The Best Of Styx: The Millennium Collection, by Styx
As is the case with many legacy rock & roll acts who first became big in the 1970’s or 1980’s, Styx has a lot of best of compilations, and I chose to listen to three of them as a way of determining what they had to say about Styx’s body of work. This particular collection is a glossy one that comes from A&M and provides 11 songs from the group from the period between 1976 and 1990. This was the peak commercial period of the group and so it makes sense that it would contain quite a few enjoyable songs. And I have to say, at least as a listener, that this album was an enjoyable one to listen to even if it is more than a bit short, and I can also say that it at least tries to balance the material included between Dennis DeYoung and Tommy Shaw as songwriters and singers, and that is something that can be appreciated. If this disk does not include everything that I would want to hear from the group (more on that later), it does at least include music that fans of the group will be very likely to appreciate and that casuals will be able to enjoy as well.
This particular cd includes 11 songs from the Styx albums Equinox, Crystal Ball, THe Grand Illusion, Pieces Of Eight, Cornerstone, Paradise Theatre, Kilroy Was Here, and Edge Of The Century. Included are all but one of the top tens that the band had during this period. Of the songs included, ten of them hit the top 40 and one of the songs, “Boat On The River,” from 1980’s Cornerstone, missed the Hot 100 altogether, although it had been released as a single. It is an okay song, certainly enjoyable. Included are “Too Much Time On My Hands,” “Come Sail Away,” “Blue Collar Man (Long Nights),” “Lorelei,” “Fooling Yourself (The Angry Young Man),” “Mr. Roboto,” “The Best Of Times,” “Mademoiselle,” “Babe,” and “Show Me The Way.” The quality of the recordings is excellent and the songs included are top notch as well, dealing mostly with one of two concerns–love and personal relationships, or a blue-collar political worldview that has a high degree of fondness for the common person trying to make a living and with an ambivalent view towards society and government as a whole. The combination of the artistic ambition and deeply interesting themes helps make this an enjoyable compilation.
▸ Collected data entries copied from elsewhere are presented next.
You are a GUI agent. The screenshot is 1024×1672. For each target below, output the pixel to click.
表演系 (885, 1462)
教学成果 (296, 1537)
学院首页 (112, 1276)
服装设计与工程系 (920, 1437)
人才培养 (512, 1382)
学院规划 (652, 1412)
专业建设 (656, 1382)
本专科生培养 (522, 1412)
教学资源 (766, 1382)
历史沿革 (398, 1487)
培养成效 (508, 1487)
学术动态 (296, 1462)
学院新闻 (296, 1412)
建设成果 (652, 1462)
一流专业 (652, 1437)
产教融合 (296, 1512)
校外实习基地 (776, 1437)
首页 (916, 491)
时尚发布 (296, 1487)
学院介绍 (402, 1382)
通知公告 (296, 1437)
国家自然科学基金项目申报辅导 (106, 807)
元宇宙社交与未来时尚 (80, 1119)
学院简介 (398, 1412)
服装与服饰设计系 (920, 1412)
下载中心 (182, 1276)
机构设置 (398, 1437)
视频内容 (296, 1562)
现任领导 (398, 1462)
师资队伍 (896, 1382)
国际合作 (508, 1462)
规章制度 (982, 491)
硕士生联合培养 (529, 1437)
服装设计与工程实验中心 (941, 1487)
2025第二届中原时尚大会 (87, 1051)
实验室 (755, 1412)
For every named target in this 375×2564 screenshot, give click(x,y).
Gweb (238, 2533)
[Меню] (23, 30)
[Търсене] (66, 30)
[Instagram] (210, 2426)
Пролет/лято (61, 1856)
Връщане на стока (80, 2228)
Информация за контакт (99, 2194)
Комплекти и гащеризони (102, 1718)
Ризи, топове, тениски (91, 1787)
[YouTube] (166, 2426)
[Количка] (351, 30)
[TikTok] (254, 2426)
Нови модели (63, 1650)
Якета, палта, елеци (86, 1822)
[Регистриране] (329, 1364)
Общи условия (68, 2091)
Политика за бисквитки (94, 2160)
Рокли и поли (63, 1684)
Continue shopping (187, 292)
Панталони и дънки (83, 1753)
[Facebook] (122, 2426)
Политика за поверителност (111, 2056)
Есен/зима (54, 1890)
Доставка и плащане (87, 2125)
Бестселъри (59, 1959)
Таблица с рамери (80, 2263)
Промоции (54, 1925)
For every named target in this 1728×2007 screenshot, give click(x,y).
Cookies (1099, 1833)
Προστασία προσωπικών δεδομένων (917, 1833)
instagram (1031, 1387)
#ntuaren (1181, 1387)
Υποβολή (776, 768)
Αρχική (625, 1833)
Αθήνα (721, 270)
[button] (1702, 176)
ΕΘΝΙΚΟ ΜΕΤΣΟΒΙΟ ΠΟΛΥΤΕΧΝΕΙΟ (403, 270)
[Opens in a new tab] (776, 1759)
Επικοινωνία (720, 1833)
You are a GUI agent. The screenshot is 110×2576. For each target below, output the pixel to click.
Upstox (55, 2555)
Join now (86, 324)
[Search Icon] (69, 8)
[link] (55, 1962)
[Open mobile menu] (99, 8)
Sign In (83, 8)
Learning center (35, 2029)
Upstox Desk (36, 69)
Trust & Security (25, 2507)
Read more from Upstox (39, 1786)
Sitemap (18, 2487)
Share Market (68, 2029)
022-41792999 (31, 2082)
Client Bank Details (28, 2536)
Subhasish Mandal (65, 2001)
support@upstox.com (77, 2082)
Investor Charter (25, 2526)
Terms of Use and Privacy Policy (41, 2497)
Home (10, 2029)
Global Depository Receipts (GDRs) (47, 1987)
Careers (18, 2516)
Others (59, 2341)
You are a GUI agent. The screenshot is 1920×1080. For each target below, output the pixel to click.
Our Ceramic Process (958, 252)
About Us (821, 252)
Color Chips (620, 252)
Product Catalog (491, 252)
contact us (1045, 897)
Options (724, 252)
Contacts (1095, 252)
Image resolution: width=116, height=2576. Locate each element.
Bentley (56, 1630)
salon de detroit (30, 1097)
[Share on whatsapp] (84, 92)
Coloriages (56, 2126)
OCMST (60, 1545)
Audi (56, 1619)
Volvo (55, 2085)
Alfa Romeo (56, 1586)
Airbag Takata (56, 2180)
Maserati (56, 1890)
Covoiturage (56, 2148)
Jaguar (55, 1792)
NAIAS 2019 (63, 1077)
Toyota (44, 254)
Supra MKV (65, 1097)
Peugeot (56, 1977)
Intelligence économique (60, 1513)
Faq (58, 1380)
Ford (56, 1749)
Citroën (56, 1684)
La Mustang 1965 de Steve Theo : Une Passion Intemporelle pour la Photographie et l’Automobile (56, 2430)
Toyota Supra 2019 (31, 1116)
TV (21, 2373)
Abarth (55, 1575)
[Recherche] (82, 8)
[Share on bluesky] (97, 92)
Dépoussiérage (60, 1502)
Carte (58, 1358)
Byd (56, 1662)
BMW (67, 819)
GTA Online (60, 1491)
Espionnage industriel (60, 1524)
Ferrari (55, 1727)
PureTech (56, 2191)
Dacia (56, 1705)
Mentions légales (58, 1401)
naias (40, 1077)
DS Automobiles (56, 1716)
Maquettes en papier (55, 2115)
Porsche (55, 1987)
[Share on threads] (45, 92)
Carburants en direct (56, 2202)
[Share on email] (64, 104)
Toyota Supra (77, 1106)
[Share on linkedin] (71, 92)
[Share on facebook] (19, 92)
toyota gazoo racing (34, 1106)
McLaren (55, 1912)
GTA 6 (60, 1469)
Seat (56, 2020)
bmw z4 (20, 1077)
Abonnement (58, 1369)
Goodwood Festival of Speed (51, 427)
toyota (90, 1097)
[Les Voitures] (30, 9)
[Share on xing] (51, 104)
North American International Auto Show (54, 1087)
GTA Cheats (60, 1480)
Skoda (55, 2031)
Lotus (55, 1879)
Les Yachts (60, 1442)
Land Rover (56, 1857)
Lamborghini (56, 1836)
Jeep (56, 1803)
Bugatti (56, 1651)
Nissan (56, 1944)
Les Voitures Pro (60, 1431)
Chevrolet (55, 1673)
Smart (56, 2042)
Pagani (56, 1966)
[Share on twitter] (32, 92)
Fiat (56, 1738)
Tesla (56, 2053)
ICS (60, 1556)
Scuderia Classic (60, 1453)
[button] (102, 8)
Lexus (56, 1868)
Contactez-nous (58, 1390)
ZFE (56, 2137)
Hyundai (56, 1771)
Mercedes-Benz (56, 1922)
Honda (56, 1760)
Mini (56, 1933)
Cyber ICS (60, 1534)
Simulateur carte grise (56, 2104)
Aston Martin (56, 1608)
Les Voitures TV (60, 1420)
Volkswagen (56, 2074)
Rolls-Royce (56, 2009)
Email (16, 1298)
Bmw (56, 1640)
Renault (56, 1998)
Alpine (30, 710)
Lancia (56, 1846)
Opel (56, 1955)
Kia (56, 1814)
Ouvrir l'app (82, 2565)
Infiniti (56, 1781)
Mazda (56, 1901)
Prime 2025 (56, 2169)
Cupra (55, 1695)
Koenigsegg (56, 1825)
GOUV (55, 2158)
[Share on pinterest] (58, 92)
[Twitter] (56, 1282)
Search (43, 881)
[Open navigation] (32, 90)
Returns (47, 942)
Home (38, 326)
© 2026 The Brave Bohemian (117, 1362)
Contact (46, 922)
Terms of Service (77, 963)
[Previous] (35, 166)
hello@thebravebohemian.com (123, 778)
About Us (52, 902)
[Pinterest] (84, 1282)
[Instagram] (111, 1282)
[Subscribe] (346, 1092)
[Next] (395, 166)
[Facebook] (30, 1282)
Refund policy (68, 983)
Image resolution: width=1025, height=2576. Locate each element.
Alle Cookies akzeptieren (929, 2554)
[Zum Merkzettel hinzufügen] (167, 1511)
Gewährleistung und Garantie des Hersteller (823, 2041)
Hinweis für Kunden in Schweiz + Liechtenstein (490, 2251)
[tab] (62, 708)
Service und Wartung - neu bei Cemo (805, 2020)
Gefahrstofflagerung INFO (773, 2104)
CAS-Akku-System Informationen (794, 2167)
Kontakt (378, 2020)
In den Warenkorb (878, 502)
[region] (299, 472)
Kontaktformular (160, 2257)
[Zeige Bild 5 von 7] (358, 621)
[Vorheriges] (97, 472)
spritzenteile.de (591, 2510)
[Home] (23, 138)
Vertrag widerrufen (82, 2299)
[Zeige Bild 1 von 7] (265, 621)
Of course, in looking at a collection like this what is not present is sometimes as important as what is. The cd does not include Lady or any of the songs, in fact, that were included in the Best of collection that was released in 1977 by Wooden Nickel, the band’s previous label. Even among the songs that the band did release on A&M, though, this album could have been more complete. I would have preferred the addition of “Renegade” and “Sing For The Day” from Pieces of Eight, “Why Me” from Cornerstone, “Nothing Ever Goes As Planned” from Paridise Theatre, “Don’t Let It End,” from Kilroy Was Here, “Music Time” from Caught In The Act, and “Love At First Sight” from Edge Of The Century. This would have made for a somewhat longer album of about an hour in length, but it would have been a more complete selection of the band’s biggest hits and that is always appealing to me personally. Even so, what is included is certainly great work that is easy to sing along to and enjoy so what is included is well worth appreciating and this makes for an acceptable one-disk retrospective even if one wishes there was more.